Eğer son seçimde kaybeden Murat Aksu değil de Tuncay Özilhan veya İbrahim Altınsay olsa bu iyimserliğimi, umudumu koruyabilir miydim bilinmez; ancak bugün önüme baktığımda o kadar da lanet okumuyorum.
En azından bir sonraki seçime kadar, belki de yönetiminde İbrahim Altınsay'ın yer aldığı bir Tuncay Özilhan gelene kadar, bağrıma taş basıp yine "Beşiktaş" diyebilmek istiyorum.
Bir maçlık protestoya tüm benliğimle katılıyordum, ancak uzun vadede ne olursa olsun bu takım desteklenmeli.
Taraftarın sırtını döneceği bir Beşiktaş ancak bir sonraki başkanın yöneteceği takımda yer bulması muhtemel olan 15 yaşındaki Muhammed'i, Batuhan'ı, Necip'i kaybetmemize neden olur. En azından onlar için nefesimizi biraz daha tutalım.
Tabata'nın geçen maçta güzel bir gol atmış olmasını en azından kendi adıma işlerin düzeleceği konusunda bir işaret olarak görmek istiyorum. Belki önümüzdeki maçta da Nihat hat-trick yapar!!
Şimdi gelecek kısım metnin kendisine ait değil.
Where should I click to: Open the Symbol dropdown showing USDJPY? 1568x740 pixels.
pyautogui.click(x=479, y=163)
"Hayalperest" derseniz, "saf" derseniz, haklısınız ne diyeyim..
tam da siyah sayfaya alışmıştım gözüm bir hoş oldu beyazı görünce
anasayfadaki beşiktaş logosunda beyaz olması gerekenler gri olmuş. solmuş logo?
tek derdimiz olarak renkler kaldı, ona bari sahip çıkalım :)
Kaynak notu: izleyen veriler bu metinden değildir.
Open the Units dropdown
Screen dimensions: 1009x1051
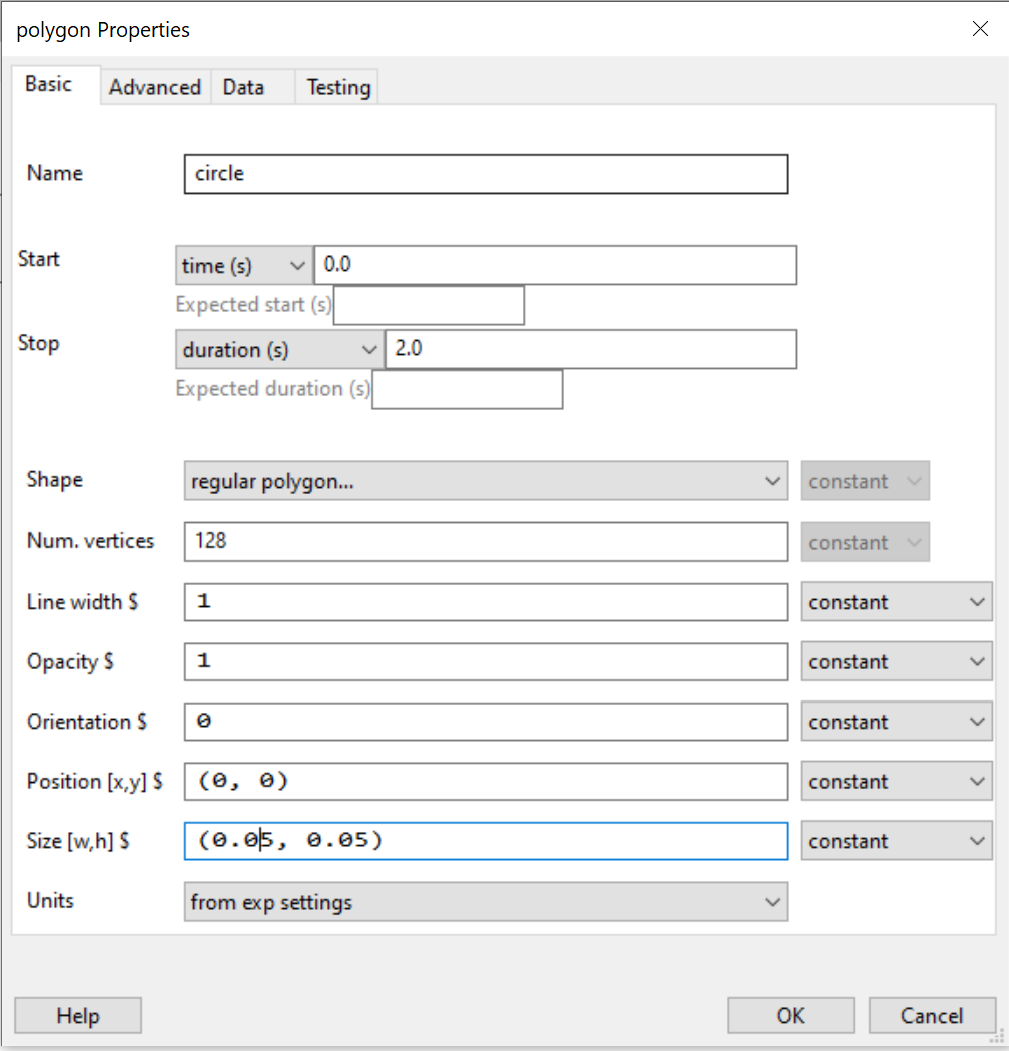pos(485,902)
"İnsanların başarı, mutluluk vs. kriterleri farklıdır."
budur abi olay. bunu anlayıp anlayamamak mesele. tüm tartışmalarımızın kökeni burada yatıyor. yazının geri kalanına da katılıyorum.
bi de şunu söylemek isterim; birilerine şiddetle karşı olmak ile renklere aşık olup takımı desteklemek bambaşka şeyler. biliyoruz ki o adam yapacağı bir hareketle umutlarımıza ot tıkabilme kapasitesine sahip, ama yine de kıyısından köşesinden tutunuyoruz beşiktaş'a. bile bile acı çekmek biraz da bu saatten sonra beşiktaşlılık. umarım gidenler daha güzel bir beşiktaş bulabilir bir kaç yıl sonra, belki beş on. umarım kalanlar da daha güzel bir beşiktaş için ellerinden geleni yaparlar.
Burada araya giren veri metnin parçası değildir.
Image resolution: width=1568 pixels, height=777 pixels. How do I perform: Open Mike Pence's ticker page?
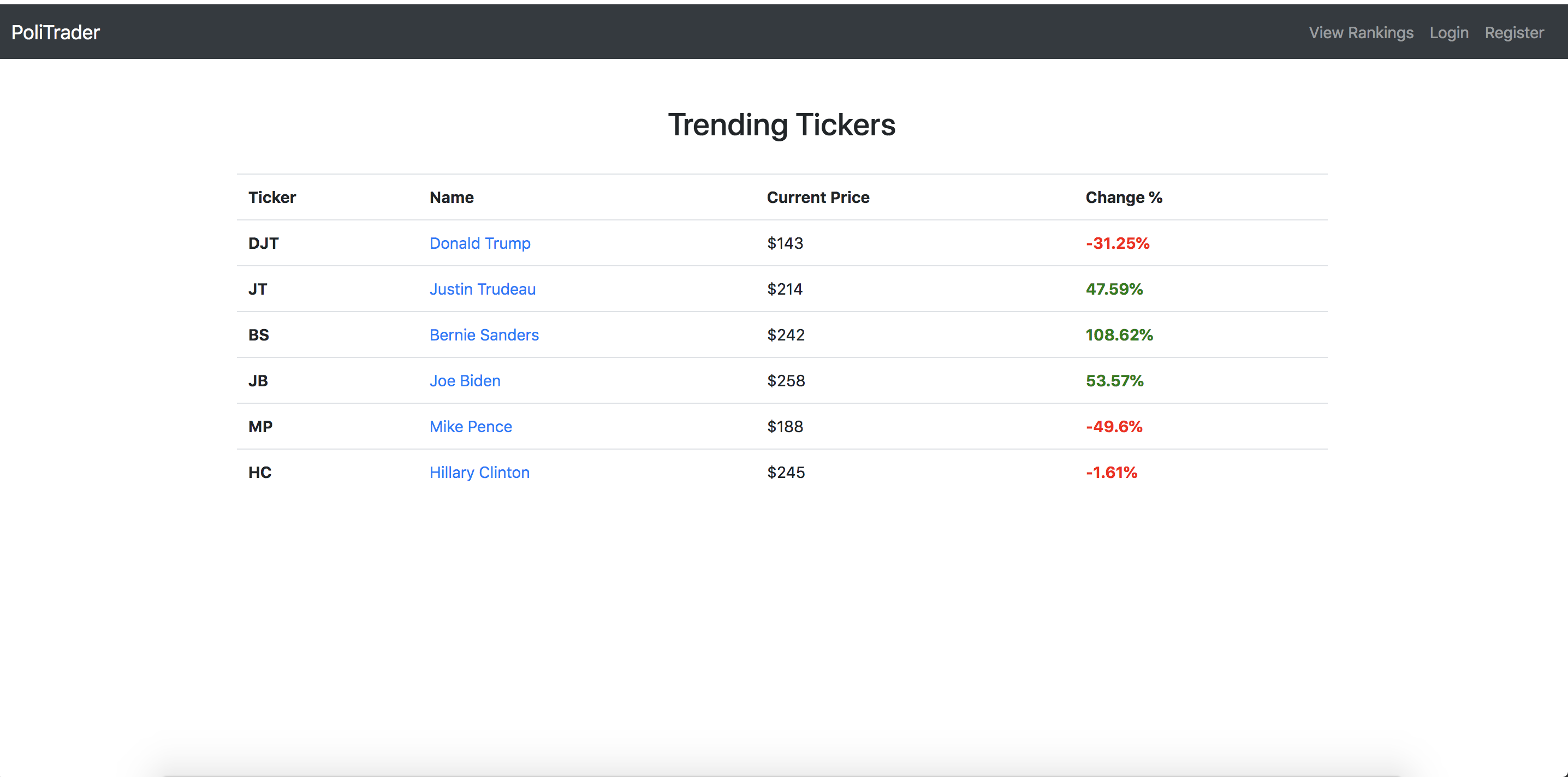click(x=471, y=426)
http://www.radikal.com.tr/Default.aspx?aType=RadikalYazarYazisi&ArticleID=979534&Yazar=%DDBRAH%DDM%20ALTINSAY&Date=10.02.2010&CategoryID=103
çok alakasız biliyorum ama Antalya'yı tebrik etmek istiyorum. Hakem falan dinlemediler elediler gese.yi. Ayrıca devletin kanalına gese tv muamelesi yaptıranları, gese ataklarını milli takımın atağını anlatır gibi anlatan, paralel pası yada basit bir topuk pasını süpppeeerrr, harikaaaa, şahaneee diye orgazm olurcasına anlatan okay karacan eziğine de öpücüklerimi sunuyorum. Gerçi pardon, Necati sunmuştu o öpücükleri di mi:)
iyi olmadı tearkan
fb kupayı aldı
için kan ağlaya ağlaya gs geçsin istedim tutu ama olmadı maalesef olmadı
Abi o dediğini maçı izlerken ben de çok düşündüm; ama yok her ne kadar febenin kupayı alma ihtimalini bir hayli kuvvetlendirmiş olsa da başka bir sonuçta sabaha kadar uyuyamazdım. Bu kadar basit penaltı çalınmamalı, hiç bir hakem maçı izleyen herkesin rahatlıkla gördüğü ardanın küfürünü sineye çekmemeli ve devlet kanalında bir takımın bu kadar aleni bir şekilde propagandası yapılmamalı. İzlerken deliye döndüm, Adam süper, harika, muhteşem diye anlattı gesenin paslaşmalarını. Maç 3-2yken Antalya'nın karşı karşıya kaldığı pozisyonda sesi titredi, pozisyonu anlatamadı resmen. Ömer Üründül bile (ki zerre kadar sevmem kendisini) dayanamadı sen de heyecanlandın baya dedi okay karacana. Gese turu geçecek ve febenin kupayı almasına engel olacak deseler böyle bir maç sonunda yine de kabul etmezdim sanırım.
okay karacan beşiktaşlı değil mi ben mi yanlış biliyorum
Ben de öyle biliyorum. Hatta yıllar önce Cine5'te Acun'un sunduğu bir programda Güntekin Onayla beraber açıklamışlardı. Güntekin en çok haakı yenen takımın taraftarıyız gibilerinden bir cümle kurmuştu hatta. Ancak okay karacanın dünkü maçta her harikaaaaa, muhteşeeemmm, süppppeeeerr deyişinden sonra öyle Beşiktaşlı olmaz olsun dedim.